== Задание A ==
Определите, соответствуют ли отрывку интервью утверждения (i)–(iii). Для каждого ответьте «да» или «нет» и дословно процитируйте решающие слова отрывка: (i) в «Вагоновожатых» есть два серьёзных идеолога звука; (ii) коллеги согласились вернуть прежнюю версию песни «Старость»; (iii) в прошлой группе Слепакову разрешалось практически всё.

======== Исходный текст ========

Слепаков: Я почему-то раньше был очень заморочен на таких нюансах записи. Недавно готовился к неожиданному реюниону «Грузовиков», слушал старые альбомы — уже и забыл, сколько там шумов, улиц, лифтов, неожиданной перкуссии.
Синоптик: Сейчас такого нет?
Слепаков: В «Вагоновожатых» есть два серьёзных идеолога звука, с которыми тяжелее договориться, да и не хочется. Есть строгое разделение кто за что отвечает, я могу высказать какие-то пожелания, но меня, как правило, не слушают. Например, в песне «Старость» раньше был другой кусок, я говорил: «Блин, ребята, мне кажется, прошлая версия душевнее». А они: «Да ну, сейчас лучше». На этом всё и закончилось. У меня нет жадности, эгоцентризма, я не говорю «нет, я должен обязательно вернуть всё назад, я сделаю так, чтобы они меня услышали». С годами это уходит. Вообще коллективное творчество — это непросто. В прошлой группе мне разрешалось практически всё и я в эти игрушки наигрался. Просто половине группы было не то чтобы пофигу, но они молчали. Говоришь: «Как вам с листами жести играть? Или вот, смотрите, детские игрушки». А они: «Ну если тебе нравится, делай». И ты на них уже не полагаешься, ты сам по себе. Скажем, надо мне в песне «Уткик» записать две пластмассовых утки. Звукорежиссёр часто смотрел на меня как на человека из сумасшедшего дома. Приехал он своих пластмассовых уток записывать.

======== Данные упражнения ========

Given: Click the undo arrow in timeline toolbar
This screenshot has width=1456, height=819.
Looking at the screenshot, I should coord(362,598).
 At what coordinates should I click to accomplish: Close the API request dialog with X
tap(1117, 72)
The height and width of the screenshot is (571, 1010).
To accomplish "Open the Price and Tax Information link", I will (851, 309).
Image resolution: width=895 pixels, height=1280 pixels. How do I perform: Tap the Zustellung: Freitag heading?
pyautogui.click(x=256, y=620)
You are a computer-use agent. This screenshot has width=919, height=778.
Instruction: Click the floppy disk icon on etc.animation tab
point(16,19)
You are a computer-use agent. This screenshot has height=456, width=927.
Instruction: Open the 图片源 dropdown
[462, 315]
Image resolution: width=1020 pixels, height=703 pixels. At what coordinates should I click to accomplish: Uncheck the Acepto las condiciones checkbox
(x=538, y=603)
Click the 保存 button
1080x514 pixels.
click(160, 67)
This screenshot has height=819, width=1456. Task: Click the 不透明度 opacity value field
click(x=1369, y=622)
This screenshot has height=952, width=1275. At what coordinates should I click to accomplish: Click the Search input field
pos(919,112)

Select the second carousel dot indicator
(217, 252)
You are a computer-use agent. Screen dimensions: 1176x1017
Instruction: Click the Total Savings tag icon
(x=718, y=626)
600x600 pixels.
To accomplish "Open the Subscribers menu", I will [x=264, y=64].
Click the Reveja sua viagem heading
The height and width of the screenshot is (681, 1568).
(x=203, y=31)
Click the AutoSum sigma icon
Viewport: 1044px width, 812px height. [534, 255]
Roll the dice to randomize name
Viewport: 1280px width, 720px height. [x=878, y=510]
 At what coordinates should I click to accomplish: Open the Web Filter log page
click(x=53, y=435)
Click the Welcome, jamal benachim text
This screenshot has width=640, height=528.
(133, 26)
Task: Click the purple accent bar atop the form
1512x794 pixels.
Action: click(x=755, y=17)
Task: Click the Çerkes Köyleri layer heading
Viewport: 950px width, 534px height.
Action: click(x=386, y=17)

========

== Задание B ==
Приведите без изменений записи от строки, содержащей «Task: Click the purple», до конца записей включительно.

== Полный ответ A ==
(i) Да: «есть два серьёзных идеолога звука».
(ii) Нет: «На этом всё и закончилось».
(iii) Да: «В прошлой группе мне разрешалось практически всё».

== Полный ответ B ==
Task: Click the purple accent bar atop the form
1512x794 pixels.
Action: click(x=755, y=17)
Task: Click the Çerkes Köyleri layer heading
Viewport: 950px width, 534px height.
Action: click(x=386, y=17)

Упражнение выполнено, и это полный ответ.